Quest版と比較すると様々な都合で利用できない機能はありますが、人気の有料アプリなだけあって品質はとても良いです。個人的にはPICO Connectでの見え方やコントローラー周りの設定・ハンドトラッキングも捨てがたく、どちらを使用するか迷います。PICO Motion Trackerの挙動も異なるので、使い方によってはうまく馴染まない事もあると思います。用途や好みに合わせて使い分けるのが良いでしょう。
PICO Motion Tracker発売時によく言われていた「座っていると立ち姿勢になりやすい」という問題はアップデートで最近のPICO OS 5.13とトラッカーのファームウェアアップデートで解消しているため、PICO ConnectとVirtual Desktopのどちらでも発生しませんでした。PICO 4 Ultraではなく、PICO 4をお使いの方はPICO OS 5.13のアップデートに期待しておきましょう。
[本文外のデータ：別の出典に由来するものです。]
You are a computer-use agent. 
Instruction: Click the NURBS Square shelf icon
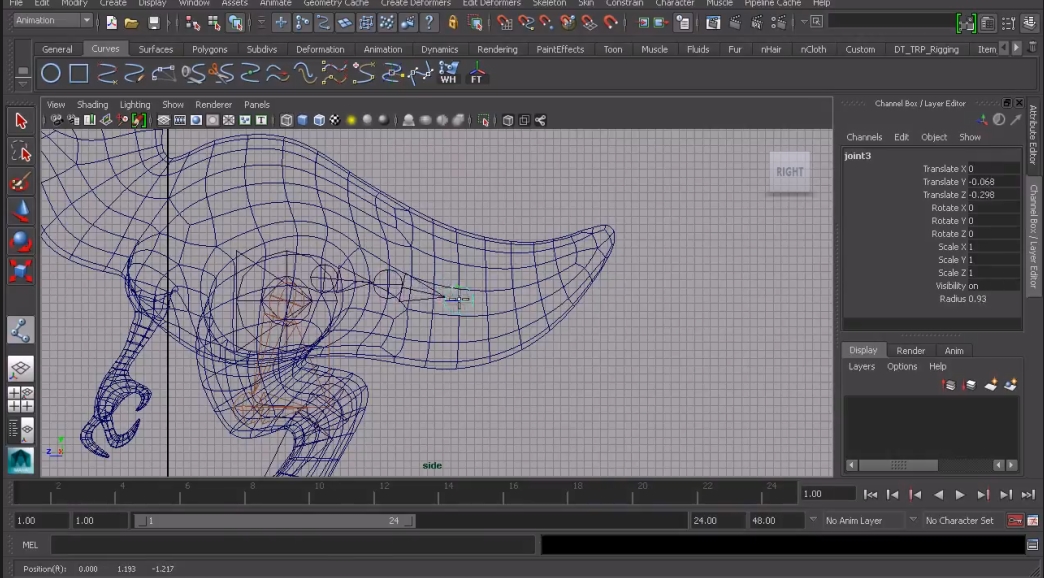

同時起動しない限りは競合しないことも確認していますので、様々なトラブルに備えてPICO ConnectとVirtual Desktopの両方をインストールしていつでも使えるようにしておくのも手です。同じようなことをしているように見えて、全く異なる仕組みで動いているアプリなので、環境によってどちらか一方が上手く動かない事も考えられます。何かおかしいときはメンテナンスを行う良い機会と考え、Windowsやグラフィックドライバ、SteamVRの修復やクリーンインストールを試みましょう。

レビューのためにしばらくはVirtual Desktopを使用してVRChatをプレイするつもりです。使用感やその他の設定が可能かどうかといった詳細な情報については、後日追記を予定しています。